Bisnis.com, JAKARTA – Dampak Covid-19 dan kondisi ekonomi yang terjadi membuat hampir semua sektor mengalami kendala. Begitu pula dengan industri perbukuan.
Jika kalangan indie atau penerbit mandiri bisa "bergerilya" melalui media sosial, penerbit konvensional harus menghadapi hal yang lebih dari sekadar bertahan.
Anjloknya angka penjualan buku menjadi realitas yang harus dihadapi, salah satunya oleh penerbit Republika.

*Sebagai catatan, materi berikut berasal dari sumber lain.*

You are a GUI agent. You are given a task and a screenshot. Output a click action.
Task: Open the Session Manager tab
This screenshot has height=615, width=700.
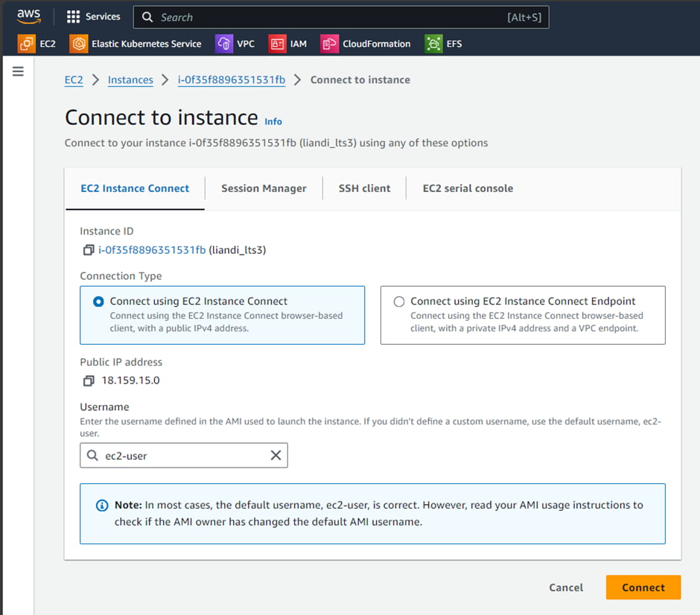pos(264,188)
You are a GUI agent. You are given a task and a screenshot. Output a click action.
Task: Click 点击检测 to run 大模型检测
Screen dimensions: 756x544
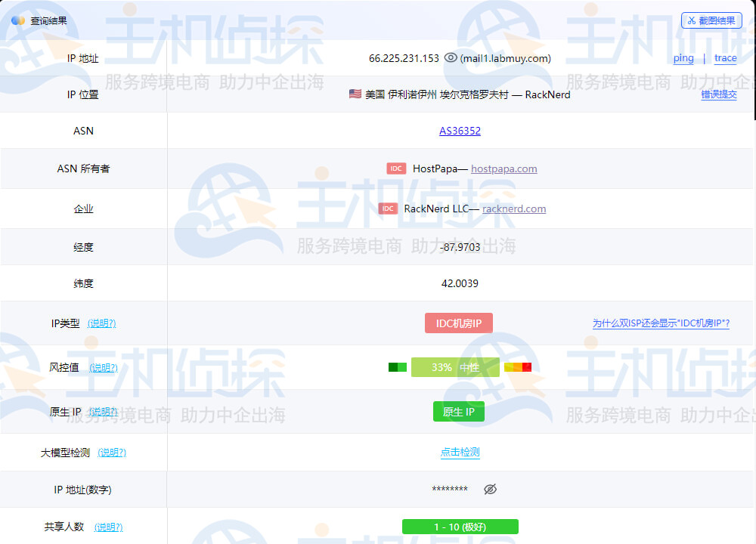(459, 452)
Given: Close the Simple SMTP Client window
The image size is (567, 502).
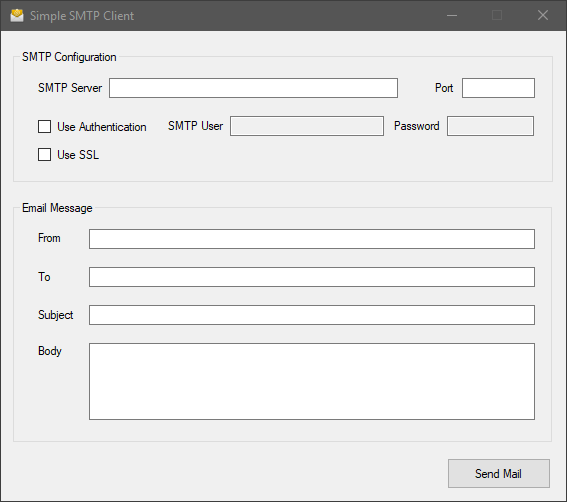Looking at the screenshot, I should point(543,15).
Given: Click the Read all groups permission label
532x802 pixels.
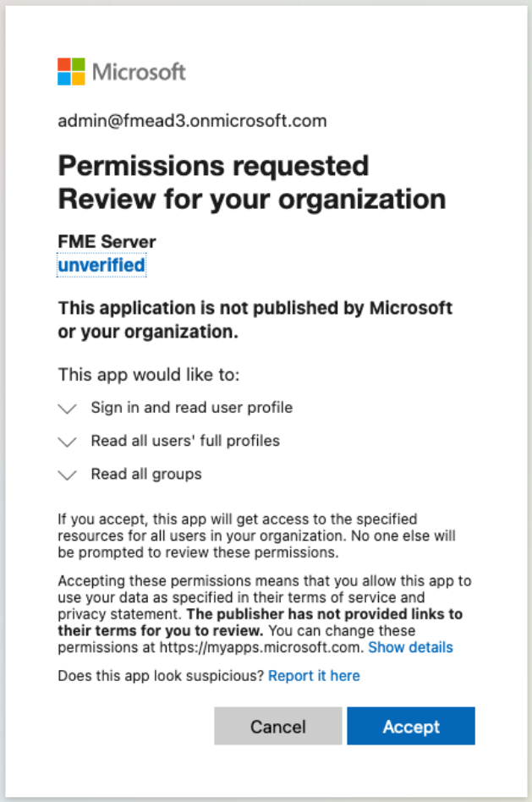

“Penjualan buku Republika anjlok karena selama ini sebagian besar distribusi melalui toko fisik konvensional termasuk yang berjaringan seperti gramedia, “ tutur Arys Hilman Nugraha, Direktur PT Pustaka Abdi Bangsa, brand Republika Penerbit.
Arys menyebutkan toko-toko tersebut kebetulan tutup karena PSBB.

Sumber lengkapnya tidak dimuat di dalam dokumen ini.